Actually, Dylan grabs a pair of guns, pearl-handled Smith & Wesson six-shooters that are so out-of-step with today’s high-magazine automatics that his magical transformation becomes more fantasy than bloody revenge. In each of the book’s remaining mass shooting scenes, Dylan shows up at just the right moment, a cross between Wyatt Earp and Superman, offering the bad guys a chance to throw down their weapons and surrender. When they refuse, he blasts them away with lightning speed. He is lauded as America’s hero and the fastest shooter in the world.

Everything about the new Dylan is just a bit over-the-top, including his perfect marksmanship. However, this exaggeration is a wise choice on the author’s part because it paints the “good guys with guns” scenario as the victory we want to imagine instead of weighing the story down with the inevitable angst and mistakes a world of armed good guys could create.

In addition to Dylan, the book follows three other stories. Haydon Huff is the troubled son of a famous 1960s activist (ala one of the Chicago Seven). Arman Fazan is the American-born son of Persian immigrants facing school bullies. And then there’s a group of irredeemable jihadists. All the stories intersect eventually. It’s an ambitious project difficult to pull off well. Unfortunately, too many lengthy scene-setting pages get in the way of the action.

Despite these rough spots, I think Dylan Reilly might just have the chutzpah to become an American hero.

Tuesday
May112021

Book Review: The Coming

The Coming, Dan Coffman. Covenant Books, Murrells Inlet, SC, September 1, 2020, Paperback and Kindle, 320 pages.

Reviewed by Andrew Reynolds.

Dan Coffman has written numerous novels that center on the idea that the world we live in is not as it appears. Many of these stories take the form of fables, and through them, Coffman explores the idea that forces unseen steer the course of humanity. Are these forces spiritual, be they demons or angels?
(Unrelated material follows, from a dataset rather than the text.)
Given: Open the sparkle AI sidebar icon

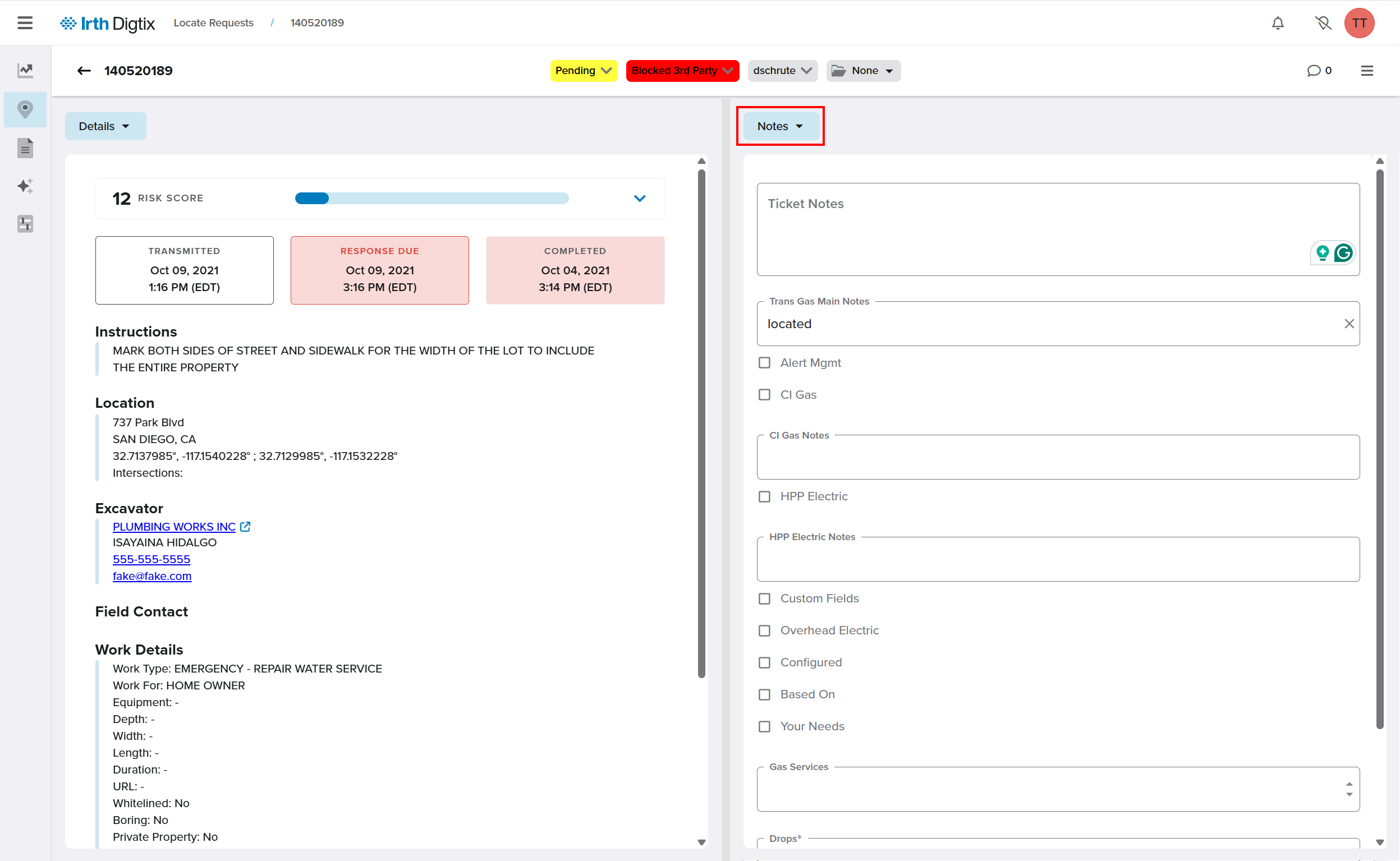Looking at the screenshot, I should [x=25, y=186].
Or are they extraterrestrials whose visits have morphed into the legends we tell ourselves about the mystic creatures we regard as sent from our gods?

The Coming is the most recent incarnation of this storytelling continuum. Coffman posits a real-world struggle that is being fought behind the scenes between the governments of the world and shadowy forces inside the world’s religions. All the parties have one goal: to suppress the knowledge that aliens have been visiting the Earth for most of humanity’s history. Why they seek to keep this information secret varies. Many of the religions hope to maintain their hold over humanity by hiding the fact that humanity is far from the special creation of a supreme being. On the other hand, governments hope to use the alien technology they’ve accumulated over time to gain power in the world.

Shane Reid, a man who’s made a name for himself as a debunker of claims of alien visitations, is contacted by an old nemesis. Brad Shelton is a firm believer in UFOs who becomes friends with Shane over their shared interest in understanding the few alien encounter claims that can’t easily be explained away. Phoebe Braham, a genius freelance cipher sleuth, brings together this unlikely trio. 

As you can imagine, the people who want to keep alien encounters secret are not going to sit idly by as they begin to examine the evidence they have. From the novel’s opening scene—Reid engaging in a high-speed chase through the streets of Chicago—they are under constant threat. 

Coffman keeps the story moving with his protagonists striving to understand what’s happening while doing everything they can to keep things from getting worse. He gives them enough close calls to make the reader wonder if they aren’t under some form of divine protection. And perhaps it is that aspect of the novel that bothers me. At many points in the story, the protagonists should have failed. They shouldn’t have made the miraculous escape. They wouldn’t conveniently know someone who could answer the question that has them stumped. And the bad guys wouldn’t fail to take advantage of their superior resources, be it in intelligence about the situation or wealth, to bring about the end they desire. 

There are several instances of deus ex machina in the story, which may not appeal to all readers, but those who like diving into a good conspiracy will enjoy this sci-fi thriller.